Exercise:
Work out how many lines in the data hold the word "chart", and reply with that number only.

(Collected data entries)

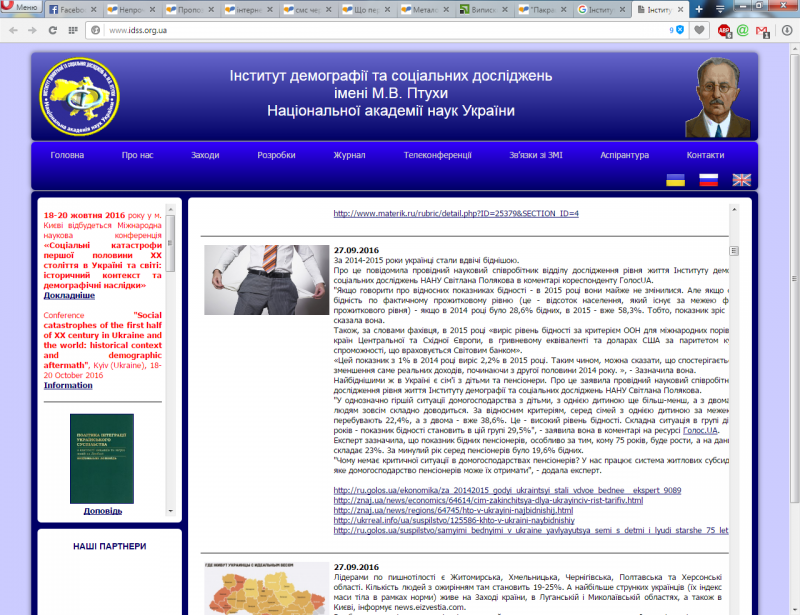Image resolution: width=800 pixels, height=615 pixels.
Task: Click the browser back arrow
Action: [13, 30]
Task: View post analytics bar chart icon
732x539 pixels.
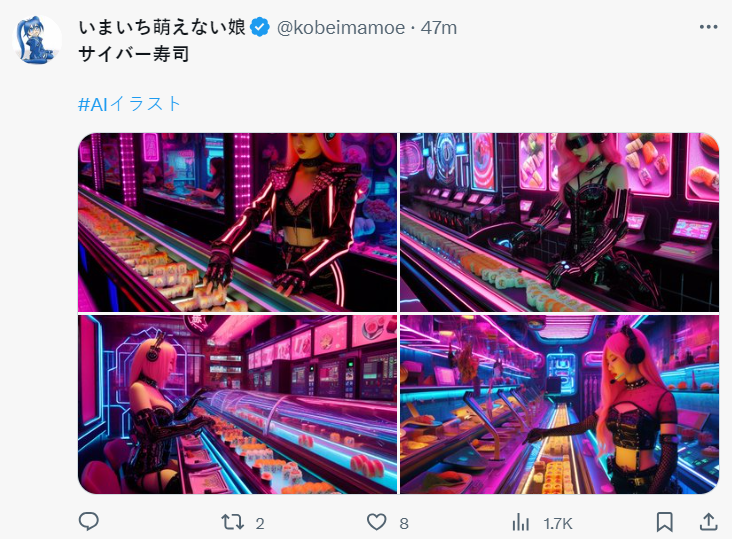Action: [521, 522]
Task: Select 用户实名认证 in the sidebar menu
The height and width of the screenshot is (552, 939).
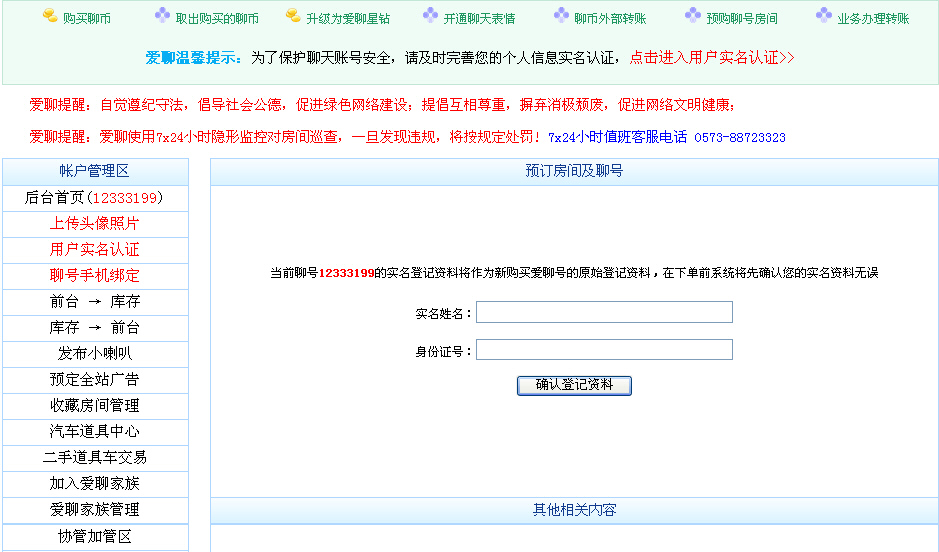Action: [94, 250]
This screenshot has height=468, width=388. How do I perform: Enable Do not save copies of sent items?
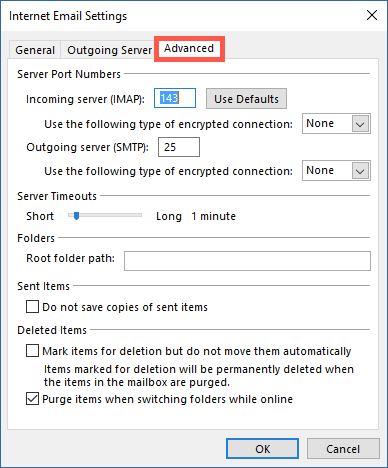tap(32, 307)
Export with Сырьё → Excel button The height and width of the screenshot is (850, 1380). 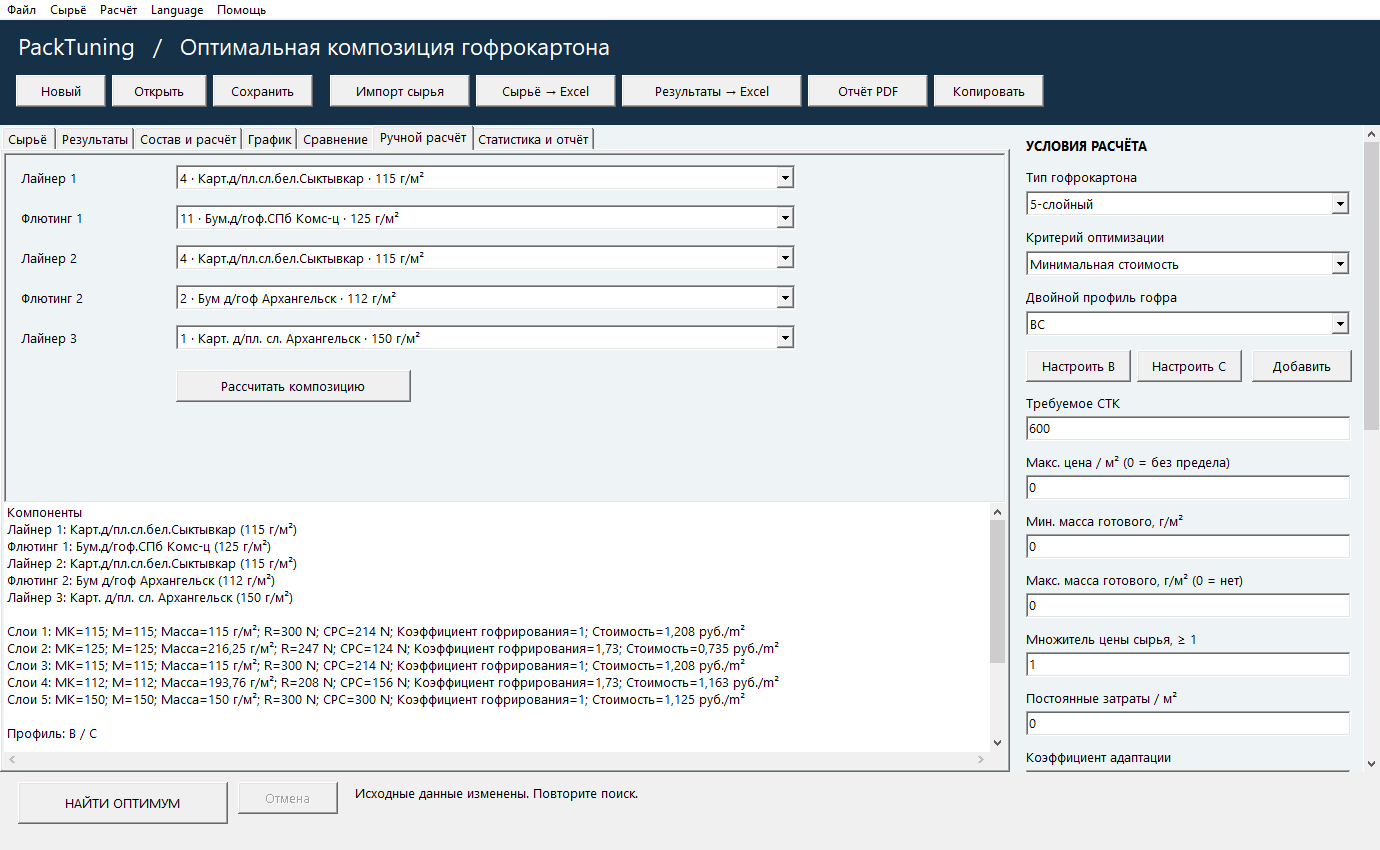[546, 91]
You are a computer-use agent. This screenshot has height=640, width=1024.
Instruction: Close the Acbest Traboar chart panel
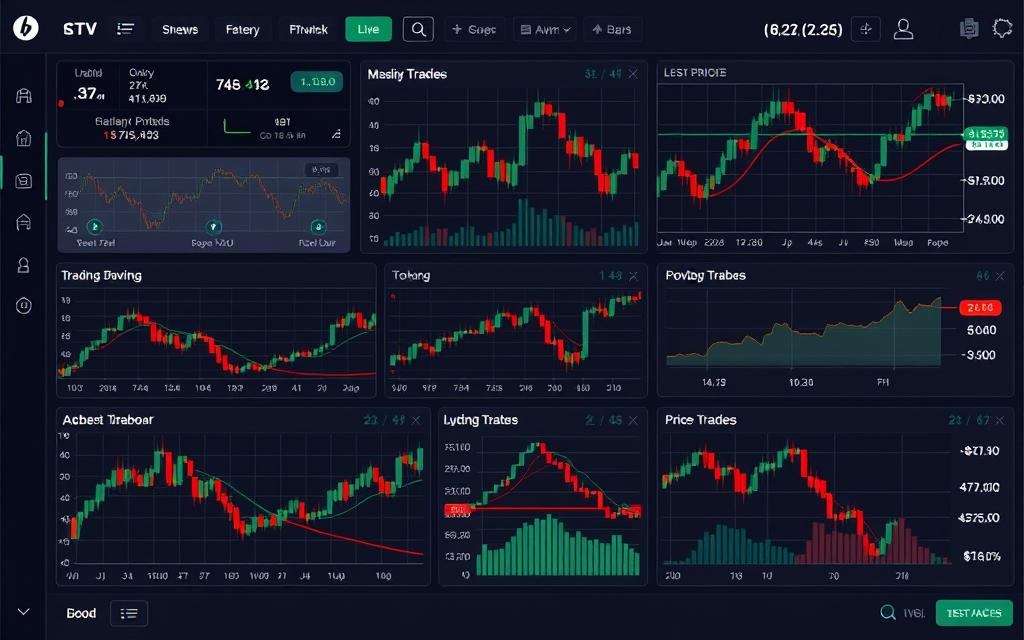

Response box:
2